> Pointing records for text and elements
## begin
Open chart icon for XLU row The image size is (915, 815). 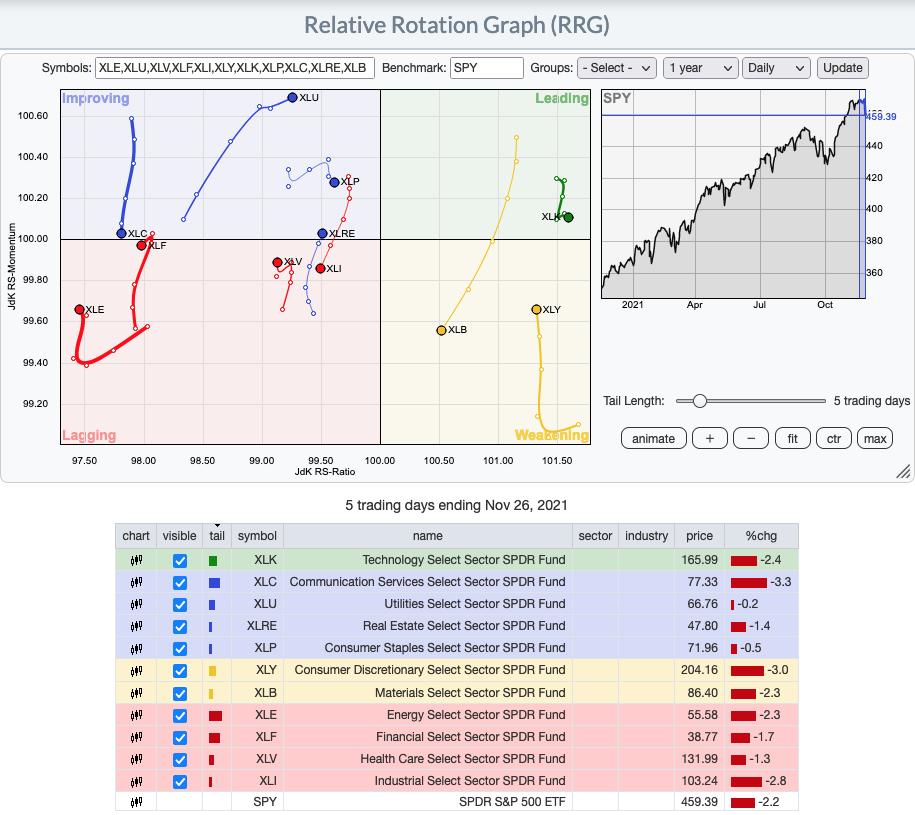pos(136,604)
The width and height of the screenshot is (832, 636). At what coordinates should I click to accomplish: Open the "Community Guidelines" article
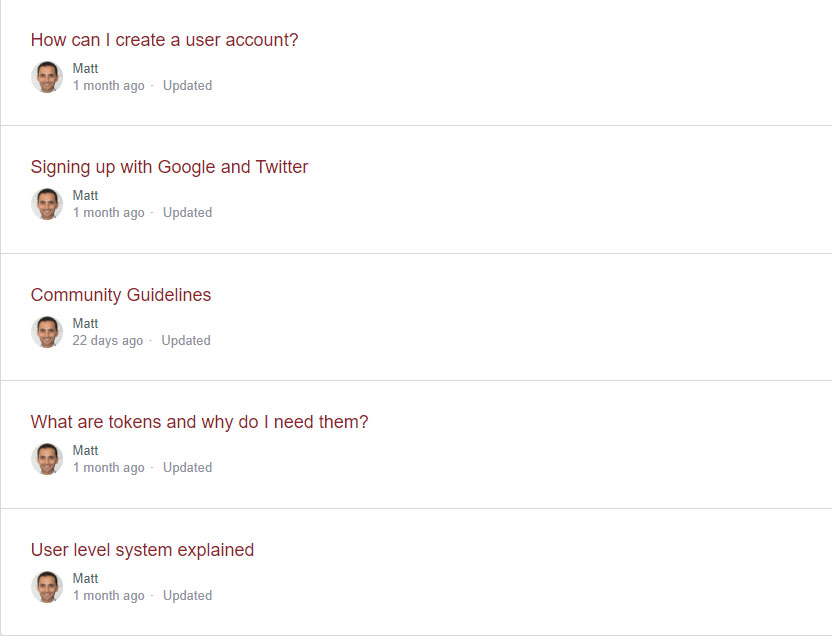click(x=120, y=295)
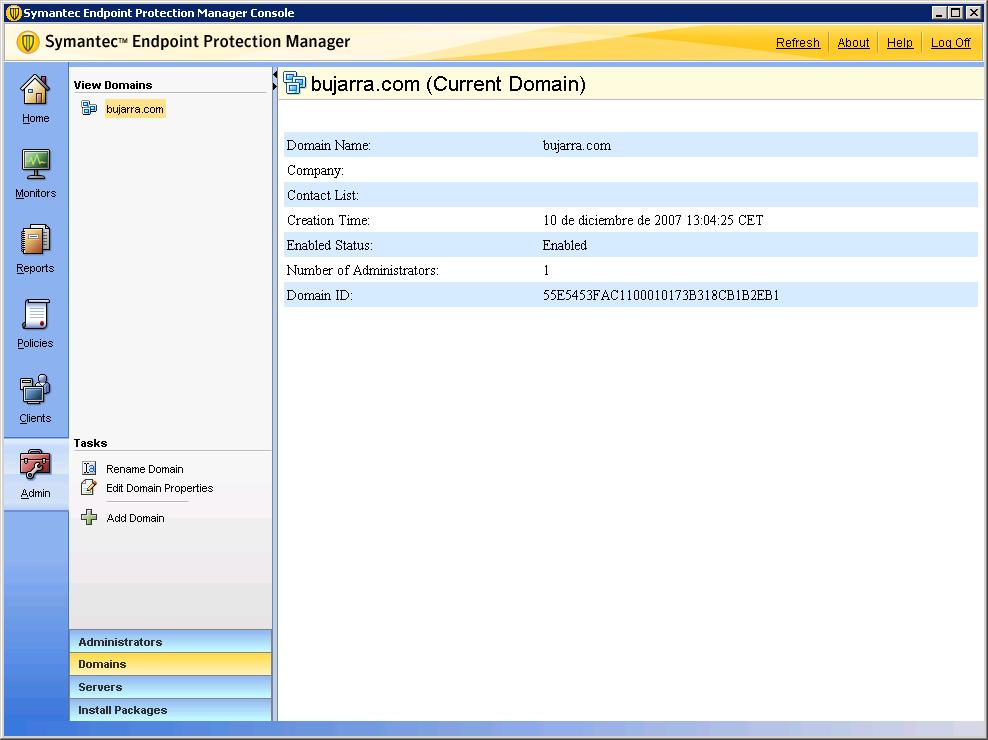Select the Admin toolbox icon
Viewport: 988px width, 740px height.
click(x=35, y=465)
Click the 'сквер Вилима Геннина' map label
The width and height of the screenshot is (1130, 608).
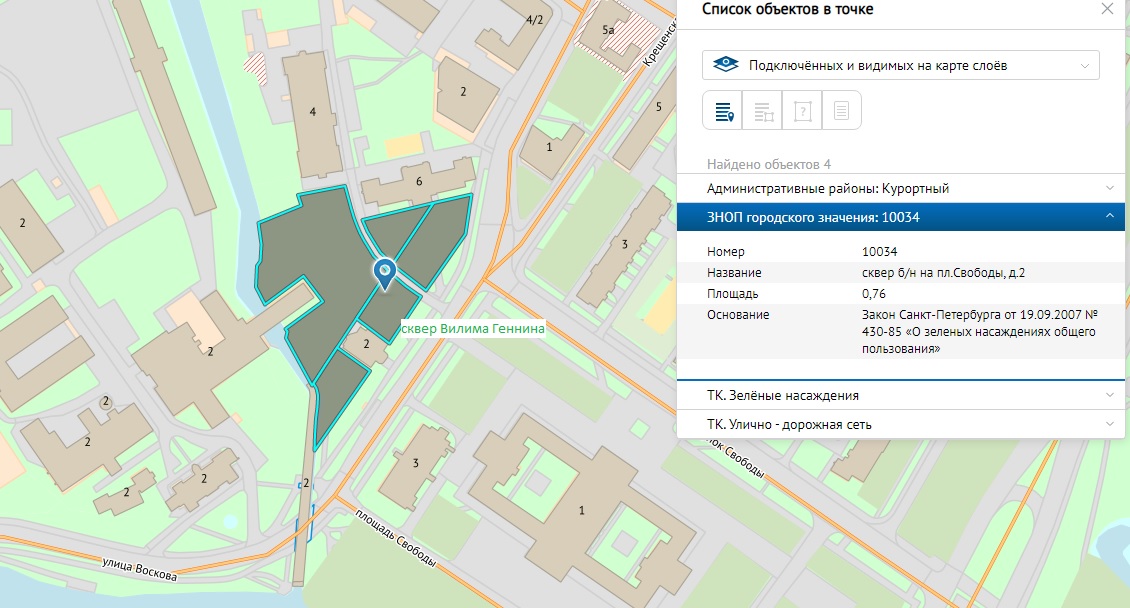tap(470, 328)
## end
> What is being asked
Copy the lines of the records from the one containing "Click the 'сквер Вилима Геннина' map label" through the end of the records, inclusive, without the pictures.

> Problem solution
Click the 'сквер Вилима Геннина' map label
The width and height of the screenshot is (1130, 608).
tap(470, 328)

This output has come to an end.